After looking over the car and doing some research, we realized that our engine swap would be a weekend project. We also learned that some states will allow you to upgrade your engine, but some states, like California, have the most restrictions. Fortunately, this tech was being done on an Arizona car, and thanks to the state’s rolling smog law, we were able to legally replace the engine with this newer replacement motor. Before attempting this at home, you should also make sure that you could do this repair without raising too many eyebrows in your neighborhood.
When we started off on this piece, we figured that we would take an affordable G-body (in this case a Buick Regal) and show you how to update the drive train with something more affordable and easier to work on. We called Summit Racing and ordered everything that we thought we needed for our engine swap. Now see how this weekend project unfolds, as we install a new Summit Racing/Holley engine into this ‘84 Regal.
1. This ’84 Regal was ready for a small-block 350.
2. We started off by disconnecting the battery. This should help prevent sparks and the ground out of any components.
3. The old engine was disassembled, leaving it ready to get pulled out.
4. You are going to have to disconnect the exhaust manifolds and the transmission, so it will require you to access the engine from under the car.
5. The exhaust needed to be disconnected to access the motor mounts.
6. Using a dedicated catch pan, we removed the antifreeze giving us the option to re-use the antifreeze if it was still good and we wanted to do so.
7. On this particular car we were able to keep the hood lined up by unbolting the hood shocks towers allowing us to hold the hood straight up.

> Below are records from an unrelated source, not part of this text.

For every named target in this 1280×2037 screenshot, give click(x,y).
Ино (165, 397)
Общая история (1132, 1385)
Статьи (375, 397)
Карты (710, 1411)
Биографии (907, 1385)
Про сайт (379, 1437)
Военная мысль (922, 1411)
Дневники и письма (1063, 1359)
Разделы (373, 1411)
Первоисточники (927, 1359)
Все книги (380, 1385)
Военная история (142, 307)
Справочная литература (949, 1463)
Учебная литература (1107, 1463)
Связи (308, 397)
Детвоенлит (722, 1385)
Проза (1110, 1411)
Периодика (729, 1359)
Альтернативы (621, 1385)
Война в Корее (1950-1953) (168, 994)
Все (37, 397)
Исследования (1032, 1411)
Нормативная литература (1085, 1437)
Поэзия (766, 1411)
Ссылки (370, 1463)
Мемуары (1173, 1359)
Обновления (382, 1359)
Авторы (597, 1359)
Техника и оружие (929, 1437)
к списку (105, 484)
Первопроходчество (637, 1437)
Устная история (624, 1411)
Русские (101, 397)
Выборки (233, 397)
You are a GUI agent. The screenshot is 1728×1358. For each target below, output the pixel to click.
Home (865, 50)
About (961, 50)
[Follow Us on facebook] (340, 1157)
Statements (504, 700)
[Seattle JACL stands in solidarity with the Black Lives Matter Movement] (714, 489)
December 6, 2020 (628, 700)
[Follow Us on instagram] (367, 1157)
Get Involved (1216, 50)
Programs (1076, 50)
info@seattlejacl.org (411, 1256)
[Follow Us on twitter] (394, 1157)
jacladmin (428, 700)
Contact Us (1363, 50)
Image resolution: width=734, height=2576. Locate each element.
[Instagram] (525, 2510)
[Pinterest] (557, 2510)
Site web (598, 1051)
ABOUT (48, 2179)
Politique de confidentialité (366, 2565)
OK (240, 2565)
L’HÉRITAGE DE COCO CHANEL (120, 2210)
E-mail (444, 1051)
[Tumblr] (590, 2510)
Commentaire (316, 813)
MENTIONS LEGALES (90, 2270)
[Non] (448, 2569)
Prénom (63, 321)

This gave us much room to allow the engines to be removed and installed without obstacles.
8. When holding your hood up, make sure not to over stretch the hood as you can easily crack the windshield if the hood touches the glass.
9. To help avoid getting fluids on the ground we used a zip lock bag and tie strap; which will help catch some of the fluids while you remove the engine.
10. With everything loosened, the old engine came out with ease.
11. The engine compartment was ready to receive its new small block.
12. Since we didn’t know which holes on the frame would line up with the motor mounts in place, we bolted the motor mounts to the engine, allowing us to center the engine in the right place.
13. One of the last steps before dropping in the engine is to install the flywheel that will bolt up to the 200R transmission.
14. For this install, we opted to use a carb mount engine lift plate to help keep the engine level.
15. This engine just needed some guidance and should be connected to the transmission once it is lined up.
16. The AC lines were reconnected and the system was ready to be recharged.
17. This Holley carb was ready to help the small block run.
18. The engine was in and only needed a few things to make it run.
19. Having everything on hand from Summit Racing made this weekend project easy.